**EXCERPT PROVIDED:**
FTIR studies of the photoactivation processes in squid retinochrome.

Retinochrome is a photoisomerase of the invertebrate visual system, which converts all-trans-retinal to the 11-cis configuration and supplies it to visual rhodopsin. In this paper, we studied light-induced structural changes in squid retinochrome by means of low-temperature UV-visible and Fourier transform infrared (FTIR) spectroscopy. In PC liposomes, lumi-retinochrome was stable in the wide temperature range between 77 and 230 K. High thermal stability of the primary intermediate in retinochrome is in contrast to the case in rhodopsins. FTIR spectroscopy suggested that the chromophore of lumi-retinochrome is in a relaxed planar 11-cis form, being consistent with its high thermal stability. The chromophore binding pocket of retinochrome appears to accommodate both all-trans and 11-cis forms without a large distortion, and limited protein structural changes between all-trans and 11-cis chromophores may be suitable for the function of retinochrome as a photoisomerase. The analysis of N-D and O-D stretching vibrations in D(2)O revealed that the hydrogen bond of the Schiff base is weaker in retinochrome than in bovine rhodopsin and bacteriorhodopsin, while retinochrome has a water molecule under strongly hydrogen-bonded conditions (O-D stretch at 2334 cm(-)(1)). The hydrogen bond of the water is further strengthened in lumi-retinochrome. The formation of meta-retinochrome accompanies deprotonation of the Schiff base, together with the peptide backbone alterations of alpha-helices, and possible formation of beta-sheets. It was found that the Schiff base proton is not transferred to its counterion, Glu181, but directly released to the aqueous phase in PC liposomes (pH 7.5). This suggests that the Schiff base environment is exposed to solvent in meta-retinochrome, which may be advantageous for the hydrolysis reaction of the Schiff base in the transport of 11-cis-retinal to its shuttle protein.

**PROMPT 1:**
Decide whether each statement agrees with the retinochrome abstract, answering yes or no and quoting the words that settle it: (a) In PC liposomes, lumi-retinochrome stayed stable between 77 and 230 K. (b) The Schiff base hydrogen bond is stronger in retinochrome than in bovine rhodopsin. (c) The Schiff base proton passes to its counterion, Glu181.
**PROMPT 2:**
According to the retinochrome abstract, to what configuration does retinochrome convert all-trans-retinal?
Rely only on the retinochrome abstract to answer.

**DATA SUPPLIED:**
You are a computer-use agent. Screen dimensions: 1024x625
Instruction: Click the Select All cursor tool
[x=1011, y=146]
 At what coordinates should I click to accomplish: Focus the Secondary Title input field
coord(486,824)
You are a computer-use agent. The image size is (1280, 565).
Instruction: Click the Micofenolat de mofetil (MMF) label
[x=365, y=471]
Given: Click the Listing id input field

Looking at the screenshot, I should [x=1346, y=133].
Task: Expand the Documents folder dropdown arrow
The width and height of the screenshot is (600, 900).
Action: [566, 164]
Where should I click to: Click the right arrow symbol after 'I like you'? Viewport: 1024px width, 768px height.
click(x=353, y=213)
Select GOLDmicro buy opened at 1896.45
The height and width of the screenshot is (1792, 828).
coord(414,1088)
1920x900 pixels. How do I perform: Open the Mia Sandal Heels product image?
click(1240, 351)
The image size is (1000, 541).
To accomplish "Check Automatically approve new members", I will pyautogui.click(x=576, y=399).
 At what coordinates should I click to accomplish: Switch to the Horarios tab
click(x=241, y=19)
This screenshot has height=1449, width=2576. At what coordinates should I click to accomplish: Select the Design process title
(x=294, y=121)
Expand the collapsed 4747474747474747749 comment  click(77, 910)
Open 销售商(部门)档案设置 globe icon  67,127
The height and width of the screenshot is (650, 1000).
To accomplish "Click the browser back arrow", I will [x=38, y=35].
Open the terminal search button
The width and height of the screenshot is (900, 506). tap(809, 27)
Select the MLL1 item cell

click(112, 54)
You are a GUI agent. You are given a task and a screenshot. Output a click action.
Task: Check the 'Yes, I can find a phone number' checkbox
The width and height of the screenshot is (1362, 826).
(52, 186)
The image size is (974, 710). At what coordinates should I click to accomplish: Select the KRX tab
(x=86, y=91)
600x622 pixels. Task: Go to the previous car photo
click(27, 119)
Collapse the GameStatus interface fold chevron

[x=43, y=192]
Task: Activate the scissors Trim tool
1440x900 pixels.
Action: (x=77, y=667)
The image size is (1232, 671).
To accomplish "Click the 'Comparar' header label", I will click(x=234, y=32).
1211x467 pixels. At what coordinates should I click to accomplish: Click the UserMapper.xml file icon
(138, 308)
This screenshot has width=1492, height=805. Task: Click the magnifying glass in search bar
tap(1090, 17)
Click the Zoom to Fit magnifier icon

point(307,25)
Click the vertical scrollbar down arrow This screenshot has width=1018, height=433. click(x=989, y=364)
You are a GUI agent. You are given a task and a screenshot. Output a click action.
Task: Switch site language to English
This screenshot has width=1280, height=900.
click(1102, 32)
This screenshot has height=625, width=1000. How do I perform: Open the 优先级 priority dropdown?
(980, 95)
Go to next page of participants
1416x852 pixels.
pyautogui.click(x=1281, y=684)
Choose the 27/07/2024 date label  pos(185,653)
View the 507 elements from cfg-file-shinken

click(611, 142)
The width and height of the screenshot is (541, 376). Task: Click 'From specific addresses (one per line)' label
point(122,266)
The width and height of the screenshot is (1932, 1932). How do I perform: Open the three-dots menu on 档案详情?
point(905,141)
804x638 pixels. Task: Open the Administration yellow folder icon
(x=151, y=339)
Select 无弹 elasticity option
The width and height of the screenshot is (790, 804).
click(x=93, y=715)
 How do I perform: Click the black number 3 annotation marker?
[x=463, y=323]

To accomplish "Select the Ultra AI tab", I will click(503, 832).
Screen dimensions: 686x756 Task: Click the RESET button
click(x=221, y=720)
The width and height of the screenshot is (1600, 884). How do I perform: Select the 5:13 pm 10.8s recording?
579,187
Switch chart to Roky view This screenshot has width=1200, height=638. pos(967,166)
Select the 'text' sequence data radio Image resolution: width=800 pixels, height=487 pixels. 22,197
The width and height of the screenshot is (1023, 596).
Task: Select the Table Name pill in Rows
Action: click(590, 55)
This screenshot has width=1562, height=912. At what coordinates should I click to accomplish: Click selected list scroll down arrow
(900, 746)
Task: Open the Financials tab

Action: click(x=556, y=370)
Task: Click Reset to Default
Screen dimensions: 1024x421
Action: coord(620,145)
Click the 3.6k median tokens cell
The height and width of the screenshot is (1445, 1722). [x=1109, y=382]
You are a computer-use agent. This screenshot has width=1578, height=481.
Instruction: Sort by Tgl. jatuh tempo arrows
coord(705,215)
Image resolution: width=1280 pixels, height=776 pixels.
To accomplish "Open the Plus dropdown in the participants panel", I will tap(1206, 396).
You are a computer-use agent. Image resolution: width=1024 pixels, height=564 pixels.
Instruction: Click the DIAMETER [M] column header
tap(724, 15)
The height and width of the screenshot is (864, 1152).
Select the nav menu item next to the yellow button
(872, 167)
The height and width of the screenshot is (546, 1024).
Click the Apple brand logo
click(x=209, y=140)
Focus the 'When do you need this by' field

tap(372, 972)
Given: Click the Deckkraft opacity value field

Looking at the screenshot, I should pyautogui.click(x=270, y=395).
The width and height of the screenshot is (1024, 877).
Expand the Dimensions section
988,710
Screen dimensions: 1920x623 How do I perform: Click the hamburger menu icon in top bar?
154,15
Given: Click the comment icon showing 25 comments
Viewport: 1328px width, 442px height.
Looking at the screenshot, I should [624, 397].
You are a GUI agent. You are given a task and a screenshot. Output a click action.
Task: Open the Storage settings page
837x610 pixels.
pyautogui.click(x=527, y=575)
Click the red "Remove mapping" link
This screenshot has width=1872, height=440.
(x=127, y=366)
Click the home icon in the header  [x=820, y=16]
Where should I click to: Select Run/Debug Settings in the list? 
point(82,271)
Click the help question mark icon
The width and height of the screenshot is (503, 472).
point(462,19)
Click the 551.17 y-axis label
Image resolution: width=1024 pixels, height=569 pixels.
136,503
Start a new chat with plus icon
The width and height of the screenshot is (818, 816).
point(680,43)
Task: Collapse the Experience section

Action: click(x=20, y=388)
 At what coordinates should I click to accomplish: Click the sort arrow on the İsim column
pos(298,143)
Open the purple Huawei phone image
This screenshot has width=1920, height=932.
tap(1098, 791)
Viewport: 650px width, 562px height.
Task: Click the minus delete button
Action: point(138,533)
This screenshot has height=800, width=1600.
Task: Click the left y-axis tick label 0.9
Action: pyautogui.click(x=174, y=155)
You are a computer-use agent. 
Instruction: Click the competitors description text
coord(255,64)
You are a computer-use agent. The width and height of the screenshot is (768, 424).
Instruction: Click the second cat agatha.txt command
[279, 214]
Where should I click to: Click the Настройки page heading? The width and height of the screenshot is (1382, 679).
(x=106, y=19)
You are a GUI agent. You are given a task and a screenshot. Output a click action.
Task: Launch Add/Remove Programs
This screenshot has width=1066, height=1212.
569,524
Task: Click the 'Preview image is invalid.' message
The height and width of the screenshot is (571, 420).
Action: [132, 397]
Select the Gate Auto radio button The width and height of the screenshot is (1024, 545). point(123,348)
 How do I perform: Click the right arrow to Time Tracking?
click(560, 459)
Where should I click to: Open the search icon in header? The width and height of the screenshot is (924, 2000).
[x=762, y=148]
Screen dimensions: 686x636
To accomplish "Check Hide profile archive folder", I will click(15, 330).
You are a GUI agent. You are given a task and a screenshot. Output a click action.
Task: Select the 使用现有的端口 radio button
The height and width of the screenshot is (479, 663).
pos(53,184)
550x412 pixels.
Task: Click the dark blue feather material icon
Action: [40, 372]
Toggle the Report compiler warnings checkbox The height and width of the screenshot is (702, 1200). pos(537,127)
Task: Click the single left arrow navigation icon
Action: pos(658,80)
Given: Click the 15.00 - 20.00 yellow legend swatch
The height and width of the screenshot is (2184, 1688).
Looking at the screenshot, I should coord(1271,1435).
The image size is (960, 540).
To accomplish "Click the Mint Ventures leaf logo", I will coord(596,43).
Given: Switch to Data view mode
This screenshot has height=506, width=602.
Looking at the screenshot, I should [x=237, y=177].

**EXERCISE RESPONSE 1:**
(a) Yes: "In PC liposomes, lumi-retinochrome was stable in the wide temperature range between 77 and 230 K."
(b) No: "the hydrogen bond of the Schiff base is weaker in retinochrome than in bovine rhodopsin and bacteriorhodopsin"
(c) No: "the Schiff base proton is not transferred to its counterion, Glu181, but directly released to the aqueous phase in PC liposomes (pH 7.5)"

**EXERCISE RESPONSE 2:**
The 11-cis configuration.